■ What you are asked to do ■
Transcribe each entry. Change nothing.

(Data items)
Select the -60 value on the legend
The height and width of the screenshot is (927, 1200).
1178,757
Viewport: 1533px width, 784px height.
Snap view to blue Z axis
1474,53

■ Your response ■
Select the -60 value on the legend
The height and width of the screenshot is (927, 1200).
1178,757
Viewport: 1533px width, 784px height.
Snap view to blue Z axis
1474,53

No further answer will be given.